# Selected passage:
########

Persons who do not fulfill their moral obligations are subject to adverse judgment. If I choose to refrain from a morally obligatory act, I am guilty. But let’s distinguish between two types of guilt. First, guilt may be thought of in terms of a subjective emotion moral agents experience when they fail to fulfill their obligations. The failure results in deep ethical pain or discomfort. Feelings such as regret, remorse, or resentment may accompany one’s moral failings.
While an account of guilty feelings may be useful, for my purposes I will only concern myself with a second sense of guilt. In this sense, guilt refers to an objective state-of-affairs. In virtue of an agent’s moral failings, he has done something wrong, and as such, deserves appropriate blame and just punishment. The guilty person in this sense may not recognize or admit guilt, but the objective fact of their guilt remains nonetheless. Guilty feelings may or may not accompany the agent’s actions, but they’re not necessary in order to levy some punishment against an objectively guilty person.
Indeed, punishment is one of the things that distinguishes the rational ought from the moral ought. I may have a rational obligation to hold that 2 + 2 = 4, but if I fail to live up to it I’m not subject to punishment. However, if I fail to fulfill my moral obligation not to abuse young children, then appropriate punishment seems clearly justified. Rational wrongs require a correction of the error, while moral wrongs require the correction, or punishment, of the person.

########

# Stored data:
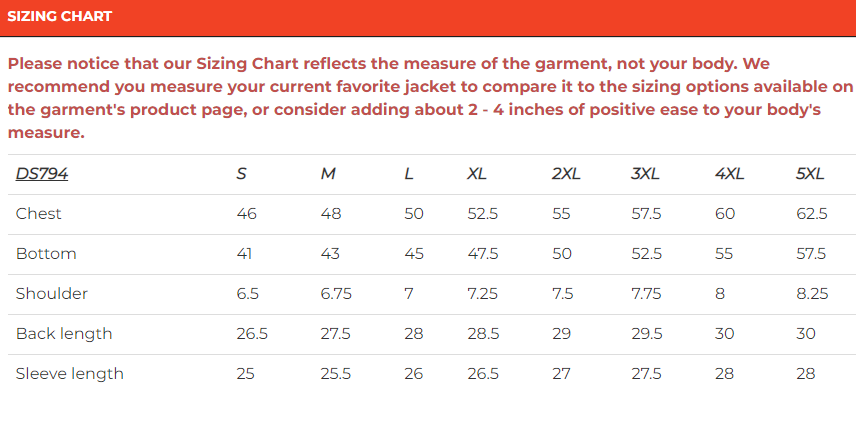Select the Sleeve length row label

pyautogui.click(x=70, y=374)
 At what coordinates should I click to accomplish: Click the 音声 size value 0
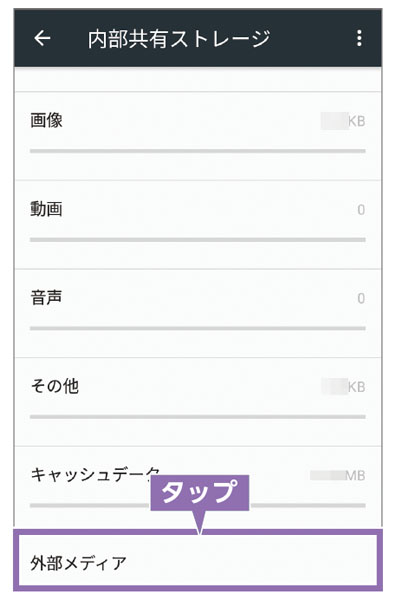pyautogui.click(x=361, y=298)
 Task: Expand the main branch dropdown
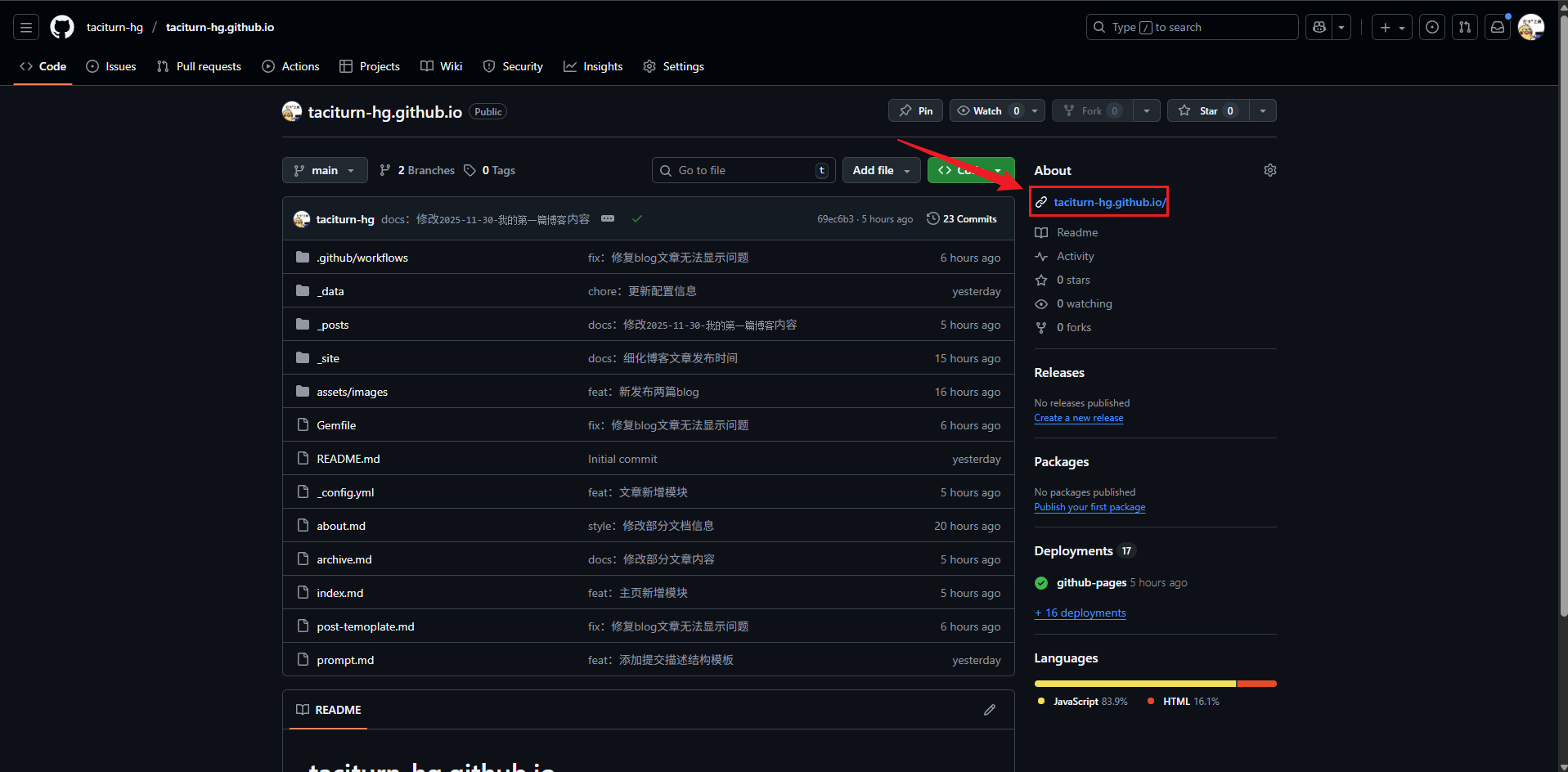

########

# Activity:
Copy out the passage on moral guilt and punishment word for word, from start to finish. The entries above are separate from the passage on moral guilt.

# Reply to the exercise:
Persons who do not fulfill their moral obligations are subject to adverse judgment. If I choose to refrain from a morally obligatory act, I am guilty. But let’s distinguish between two types of guilt. First, guilt may be thought of in terms of a subjective emotion moral agents experience when they fail to fulfill their obligations. The failure results in deep ethical pain or discomfort. Feelings such as regret, remorse, or resentment may accompany one’s moral failings.
While an account of guilty feelings may be useful, for my purposes I will only concern myself with a second sense of guilt. In this sense, guilt refers to an objective state-of-affairs. In virtue of an agent’s moral failings, he has done something wrong, and as such, deserves appropriate blame and just punishment. The guilty person in this sense may not recognize or admit guilt, but the objective fact of their guilt remains nonetheless. Guilty feelings may or may not accompany the agent’s actions, but they’re not necessary in order to levy some punishment against an objectively guilty person.
Indeed, punishment is one of the things that distinguishes the rational ought from the moral ought. I may have a rational obligation to hold that 2 + 2 = 4, but if I fail to live up to it I’m not subject to punishment. However, if I fail to fulfill my moral obligation not to abuse young children, then appropriate punishment seems clearly justified. Rational wrongs require a correction of the error, while moral wrongs require the correction, or punishment, of the person.